Unlike traditional clusters, Teton is a collaborative system wherein the majority of nodes are purchased and shared by the cluster users, known as condo investors.

The model for sustaining Teton is premised on faculty and principal investigators purchasing (Investors) compute nodes (individual servers) from their grants or other available funds which are then added to the cluster. This allows Investor-owned nodes to take advantage of the high speed Infiniband interconnect and high performance GPFS parallel filesystem storage associated with Teton. Operating costs for managing and housing Investor-owned compute nodes are waived in exchange for letting other users make use of any idle compute cycles on the Investor-owned nodes. Investors have priority access to computing resources equivalent to those purchased with their funds, but can access more nodes for their research if needed. This provides the Investor with much greater flexibility than owning a standalone cluster.

We use job pre-emption so that an investor has immediate access to his invested nodes. Any jobs running on an investors node will be stopped and re-queued for running at a later time.

Teton also has a number of community nodes available to all users. Jobs running on these nodes will not be pre-empted, unless a jobs node allocation includes investor nodes and which the user is not part of the investment.

The Details

Compute nodes are purchased and maintained based on a 5-year life-cycle. Investors owning the nodes will be notified during year 4 that there investment nodes will expire at the end of the 5th year. Nodes left in the cluster after five years may be removed and disposed of at the discretion of the ARCC director

Once an Investor has decided to participate, the Investor or his designate works with the ARCC team to procure a desired number of compute nodes. There is a 1-node minimum buy-in for any given compute node type i.e. Standard, Bigmem, Hugemem or GPU node. The standard node is the least expensive while GPU nodes are the most expensive. Generally, procurement takes about two to three months from start to finish. Once the nodes have been provisioned an investor partition will be created and the investor will be notified.

An investor may submit jobs to the general partitions on the cluster before the new nodes are provisioned. Jobs are subject to general partition limitations and guaranteed access to purchased node(s) and cores is not provided until purchased nodes are provisioned.

Please contact the ARCC at arcc-info@uwyo.edu for information and current pricing.

Node Types

Teton is currently architected with two generations of hardware the Lenovo DX and NX series of hardware. Starting in Janurary 2019 all expansions to Teton will be from the Lenovo ThinkSystem series of hardware.

This is a 2U chassis which supports either 4 standard nodes or 2 GPU nodes.

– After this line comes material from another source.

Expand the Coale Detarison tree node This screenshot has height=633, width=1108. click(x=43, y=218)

There are three node types: standard, Bigmem and Hugemem. A dual GPU tray may be added to any of these standard nodes. Node types are:

  • Standard Node: 128GB of 8 x 16GB TruDDR4 2666 MHz (2Rx8 1.2V) RDIMM memory
  • Bigmem: 512GB of 16 x 32GB TruDDR4 2666 MHz (2Rx8 1.2V) RDIMM memory
  • Hugemem: 1024GB of 16 x 64GB TruDDR4 2666 MHz (2Rx8 1.2V) RDIMM memory

Following is the base node specification.

  • Lenovo ThinkSystem SD530 dual socket compute node
  • Two Intel Xeon Gold 6130 16 core 2.1GHz Processor
  • One 2.5" Intel S4510 240GB 6Gb SATA Hot Swap SSD
  • One Mellanox ConnectX-4 1x100GbE/EDR IB QSFP28 VPI Adapter
  • 5Yr Next Business Day warranty
  • Ground shipping to Laramie

Additional items required for each node:

  • One 1m Mellanox EDR IB Passive Copper QSFP28 Cable
  • IBM Spectrum Scale Standard Edition Client License for 5 years
  • Once 1Gig network cable

Any of the above nodes Can be configured with dual Nvidia Tesla V100 16GB gpu's.

Speciality Nodes

There are two speciality nodes available:

  • KNL Nodes
  • Nvidia DGX GPU nodes.

Other special nodes can be architected, please contact the ARCC for help and information on obraining prices.

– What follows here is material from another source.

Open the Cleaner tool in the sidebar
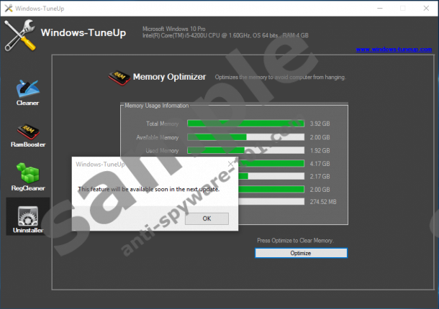This screenshot has height=309, width=439. point(27,91)
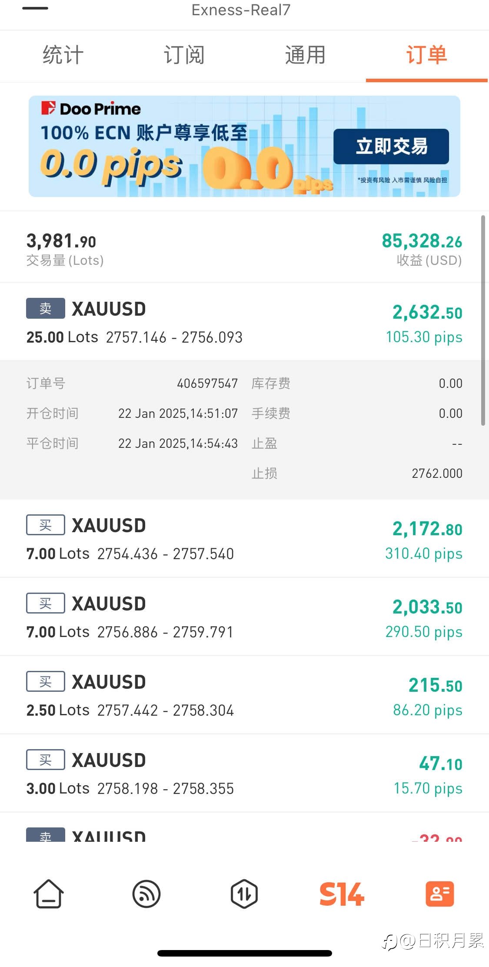Expand the XAUUSD order with 2,172.80 profit

pyautogui.click(x=244, y=538)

These nodes are special order nodes only.

Grant Statement

Following is a statement about the current Teton configuration which can be used as part of a grant request.

"The University of Wyoming hosts excellent computational resources for the University of Wyoming research community. The Advanced Research Computing Center (ARCC) hosts a large, ~500 Tflop cluster that serves the University of Wyoming. This cluster currently hosts 502 nodes each with Intel processors, supporting 16 or 32 cores (totalling >14400 cores) with some nodes containing dual Nvidia GPU's. There are a number of speciality nodes which include Knights Landing, Nvidia DGX GPU and others. Teton also hosts a 1.2PB GPFS high performance storage system attached to the cluster. Teton is continually growing in both computing and storage capacity.”